What were the basic results?
Overall, there was a slightly increased risk of cancer developing in people taking ARBs (with or without ACE inhibitors) compared with people not taking ARBs. During follow-up, a new cancer was diagnosed in 7.2% of people in the ARBs groups, compared with 6% in the non-ARB groups. This represents an increased risk of 8% (RR 1.08, 95% CI 1.01 to 1.15).
A similar increase was seen when the analysis was limited to three RCTs that had pre-specified that they would measure cancer as an adverse event (RR 1.11, 95% CI 1.04 to 1.18).
The various subgroup analyses also showed a similar degree of increase in risk, for example when analysis was limited to the most common ARB (telmisartan), either combined or not combined with ACE inhibitors, and where analyses were limited only to those who were cancer-free at the beginning of the study (this information was available in only two studies).
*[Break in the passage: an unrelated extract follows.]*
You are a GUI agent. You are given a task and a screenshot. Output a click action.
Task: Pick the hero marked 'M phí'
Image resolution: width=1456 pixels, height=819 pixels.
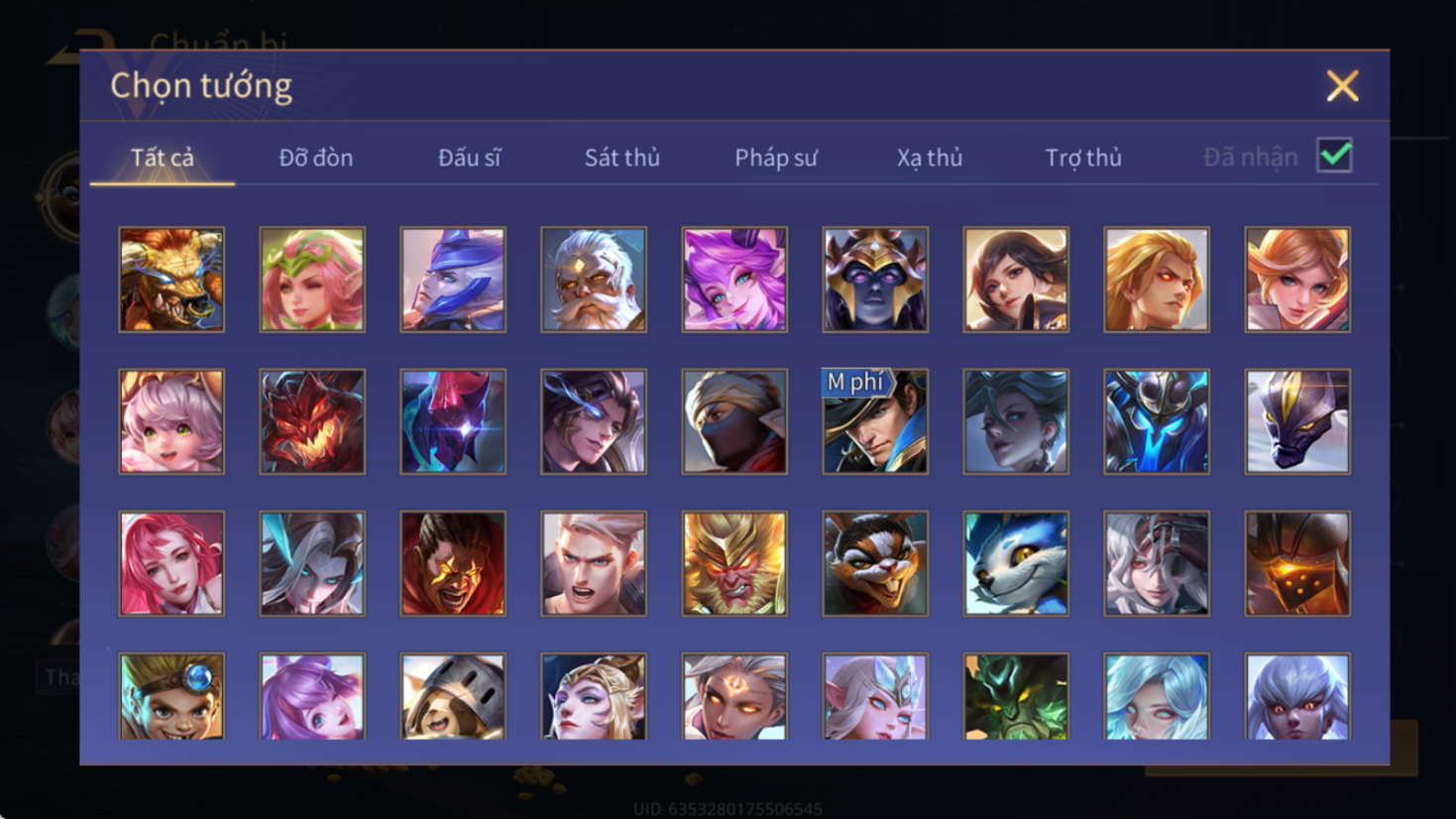point(875,421)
For specific cancers, there was an overall increase in the risk of lung cancer (0.9% vs 0.7%), though this cancer was very rare in the sample. This was only significant for those also receiving ACE inhibitor therapy in combination with ARBs. There was no significant increase in the risk of prostate cancer, breast or ‘other’ cancers. There was also no difference between the ARB and non-ARB groups in risk of cancer-related deaths.
How did the researchers interpret the results?
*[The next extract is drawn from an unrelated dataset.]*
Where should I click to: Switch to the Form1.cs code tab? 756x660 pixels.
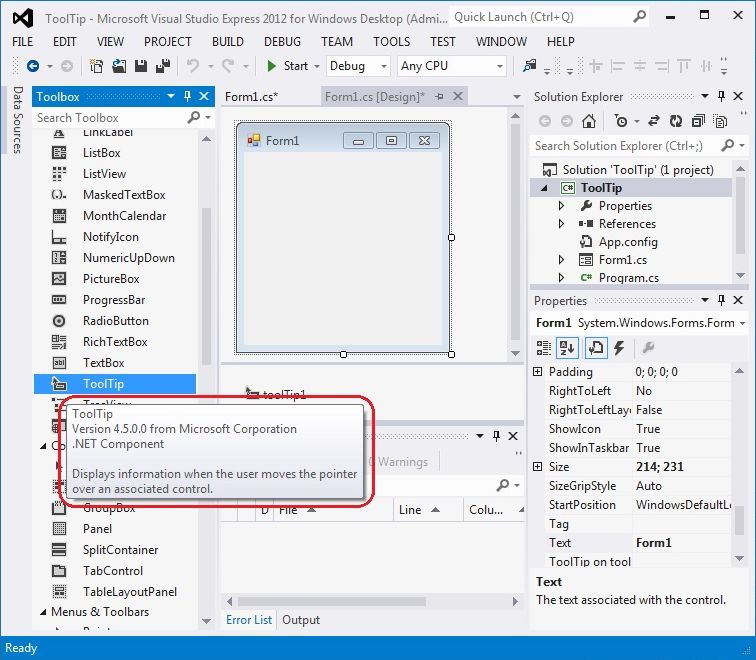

The researchers say that this systematic review and meta-analysis suggests that “ARBs are associated with a modestly increased risk of new cancer diagnosis”.
However, they note that, because of the limited data available, it isn’t possible to make conclusions about the exact risk of cancer associated with each of the seven currently available ARBs. They call for further investigation.
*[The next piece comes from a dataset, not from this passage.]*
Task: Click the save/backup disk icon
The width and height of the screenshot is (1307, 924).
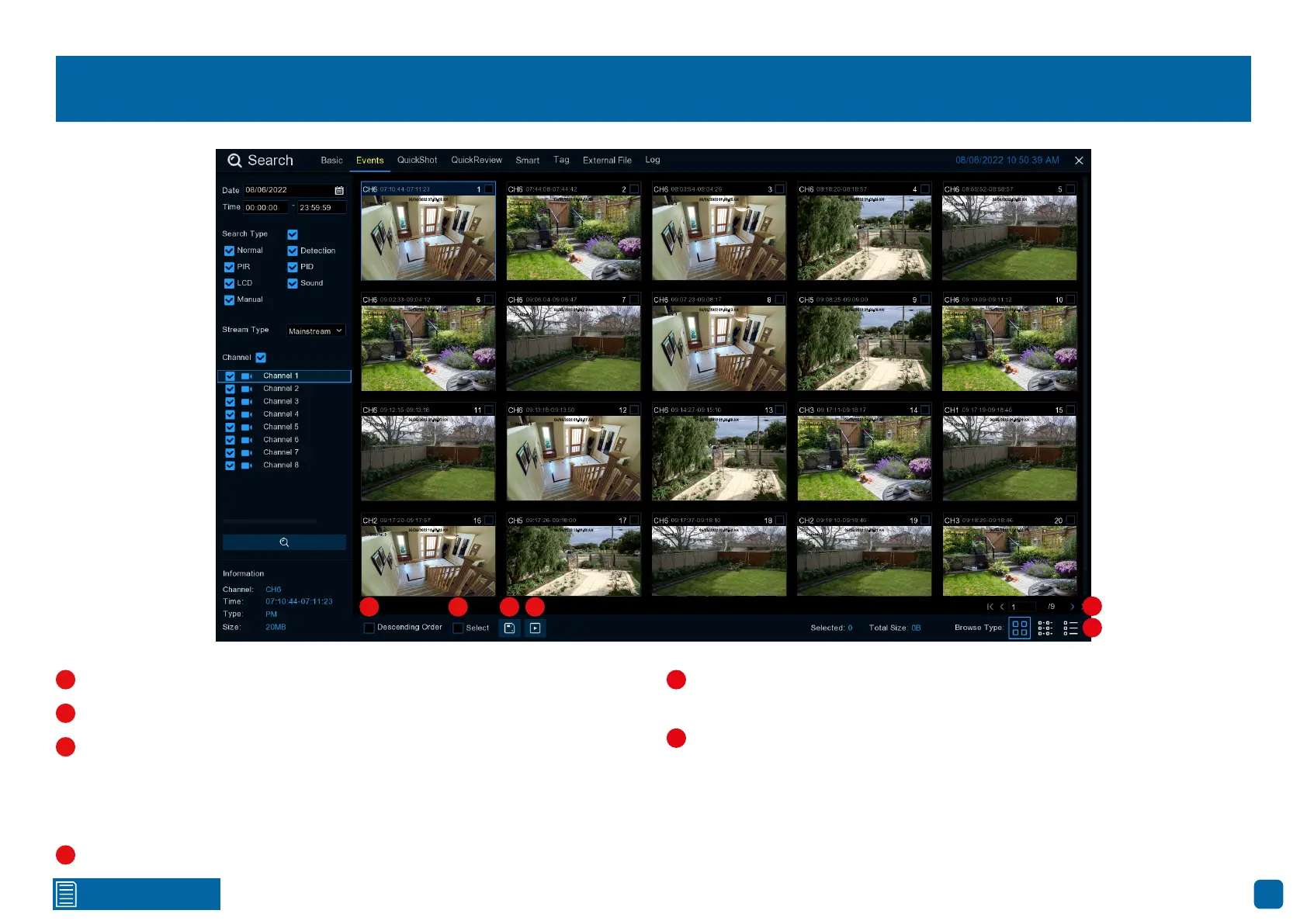Action: [x=509, y=628]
This is a well-conducted review with meta-analysis. The researchers did what they could to supplement published data with those given to regulatory bodies (the FDA). They found a modest but significant increased risk in new cancer occurrence. There are several important points to raise in relation to this study and its conclusions, many of which the researchers themselves highlight:
- Cancers were rare in these groups. Although there was an alarming sounding 8% increase in risk, the absolute risk difference was actually only 1.2%. Put another way, 2,510 people out of the 35,015 treated with ARBs got cancer compared with 1,602 of the 26,575 not receiving ARBs.
- The studies pooled in the analyses were not designed to look at the outcome of cancer, and the diagnosis of cancer would have been different between the studies. The researchers note this as a potential limitation, but say that cancer risk was still higher when the analysis was limited to the three studies that had pre-specified that cancer would be an outcome (and would, therefore, have collected the data and diagnoses more rigorously).
- Ideally, meta-analyses use individual patient level data from the studies that can be pooled. However, in this review, such level of detail was not available and the researchers could only pool study-level results. Their study may, therefore, have had reduced power and was not able to investigate subtle effects on cancer, such as time to event.
The findings from such research illustrate the difficulty in establishing the balance of benefits and harms for some treatments. ARBs are a well-established and proven treatment for high blood pressure and, therefore, prevent deaths related to cardiovascular disease. This study does not prove that they cause cancer, but the evidence from a well-conducted systematic review suggesting an association with increased risk needs further investigation.